**DOCUMENT PASSAGE:**
▼▼▼
Amazingly, all over Montgomery, the next day, black people walked to work or caught rides or asked their white employers to come pick them up so they could get to work. Everyone thought at the time the boycott would last only a few days. It lasted a year during which time hundreds of white Southerners provided transportation for the black employees because, like the Durrs, they felt that segregation was wrong. .
Today, most people, and most of the media, believe Martin Luther King started the Montgomery Boycott. He did not. King was asked to lead the movement begun at a school mimeograph machine manned by white friends of Rosa Parks, and spread throughout the city by black friends of Rosa Parks.
The Race Relations advocates hoped to build a culture built on cooperation, racial equality and understanding. The Civil Rights advocates sought to resolve the "problem" by following Karl Marx´s Communist Manifesto which states "The theory of the Communists may be summed up in the single sentence: Abolition of private property." Everything was to be turned over to the State. Therefore it was the Government, not ordinary people changing their attitudes, that King believed would solve the problem. In fact, under Marx´s teachings, even the family was to be turned over to the state because, Marx said, "the family exists only among the bourgeoisie" and all things pertaining to the bourgeoisie had to be destroyed to create a Communist state. Marx would be proud of today´s government control over black people in America and the destruction of most black families that has been accomplished largely by government run programs.
▲▲▲
**RECORDS:**
▼▼▼
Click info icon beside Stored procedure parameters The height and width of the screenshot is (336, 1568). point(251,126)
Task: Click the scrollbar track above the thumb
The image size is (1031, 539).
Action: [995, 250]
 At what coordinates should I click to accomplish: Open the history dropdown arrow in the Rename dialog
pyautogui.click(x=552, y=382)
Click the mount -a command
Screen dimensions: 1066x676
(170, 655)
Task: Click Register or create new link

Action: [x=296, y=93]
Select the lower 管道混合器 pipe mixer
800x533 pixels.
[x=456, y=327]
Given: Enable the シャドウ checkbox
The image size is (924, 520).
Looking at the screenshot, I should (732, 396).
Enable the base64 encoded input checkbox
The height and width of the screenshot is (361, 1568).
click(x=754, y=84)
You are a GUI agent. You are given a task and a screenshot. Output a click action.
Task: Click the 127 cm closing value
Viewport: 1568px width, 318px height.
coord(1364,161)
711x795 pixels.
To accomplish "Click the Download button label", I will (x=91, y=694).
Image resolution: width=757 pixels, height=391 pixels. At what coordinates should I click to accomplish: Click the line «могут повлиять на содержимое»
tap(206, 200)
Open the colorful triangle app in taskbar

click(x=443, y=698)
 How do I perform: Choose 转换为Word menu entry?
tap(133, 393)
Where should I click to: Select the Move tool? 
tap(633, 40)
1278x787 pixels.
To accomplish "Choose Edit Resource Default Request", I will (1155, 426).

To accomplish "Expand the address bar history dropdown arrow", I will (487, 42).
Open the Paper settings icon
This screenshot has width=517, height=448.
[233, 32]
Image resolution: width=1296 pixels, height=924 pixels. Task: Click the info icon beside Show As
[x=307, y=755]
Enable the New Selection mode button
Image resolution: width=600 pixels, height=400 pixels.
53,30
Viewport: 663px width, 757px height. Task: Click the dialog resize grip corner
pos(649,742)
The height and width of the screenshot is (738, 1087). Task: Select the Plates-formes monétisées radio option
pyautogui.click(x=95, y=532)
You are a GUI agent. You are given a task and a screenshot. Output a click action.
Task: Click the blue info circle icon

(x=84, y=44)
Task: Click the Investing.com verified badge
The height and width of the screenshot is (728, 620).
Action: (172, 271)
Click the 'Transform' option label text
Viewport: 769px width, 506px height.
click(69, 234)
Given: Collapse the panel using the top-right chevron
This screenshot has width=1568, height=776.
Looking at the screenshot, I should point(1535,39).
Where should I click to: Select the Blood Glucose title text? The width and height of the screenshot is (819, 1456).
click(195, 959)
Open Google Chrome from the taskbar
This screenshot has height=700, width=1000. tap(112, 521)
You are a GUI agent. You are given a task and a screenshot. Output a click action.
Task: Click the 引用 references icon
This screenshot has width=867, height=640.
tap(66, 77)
▲▲▲
**ABOUT THIS EXERCISE:** Carry on the passage about the Montgomery Bus Boycott from the point where it stops.

**WRITTEN REPLY:**
Those of us in the Race Relations movement were not aware, until it was too late, that we were considered part of the problem. Most of us not only were family-oriented people, we also were home and business owners in other words, we were part of the "bourgeoisie" who had to be eliminated according to Karl Marx. And, to a large degree, we were, just as Rosa Parks´ and the Durrs´ have been effectively eliminated from "Civil Rights" day.
So, here we are, almost 50 years later, fighting so-called "black leaders" who are insisting that universities be allowed to discriminate based on the color of the students´ skins. The segregationist policies of Jim Crow are alive and well in the boardroom of the NAACP and at American Universities such as the University of Michigan. A decade ago, California State Universities, became alarmed that relying entirely on admittance policies based on grades would lead to a preponderance of Asian students and opted to limit enrollment of Chinese, Vietnamese, Japanese, and Korean high school graduates.
Ward Connerly, a member of University´s Board of Regents, opposed the quotas. As a man of mixed racial genetic inheritance, black, white and American Indian, Connerly advocated and was instrumental in getting Proposition 209 passed ending California´s discriminatory policies in student selection. However, to a large degree Democrat leaders are simply ignoring Proposition 209, which is now part of the State Constitution.
To stop the government from discriminating, in March of 2004, almost exactly 40 years after the 1964 Civil Rights Bill was passed, that made racial choice by employers illegal, California will vote on Connerly´s Racial Privacy Initiative. (RPI), RPI "would prohibit the state from classifying any individual by race, ethnicity, color or national origin in the operation of public education, public contracting or public employment."
What the coming struggle is all about is simply: Do we back Christian based Race Relations or Marxist based Civil Rights? Rosa Parks would choose Race Relations.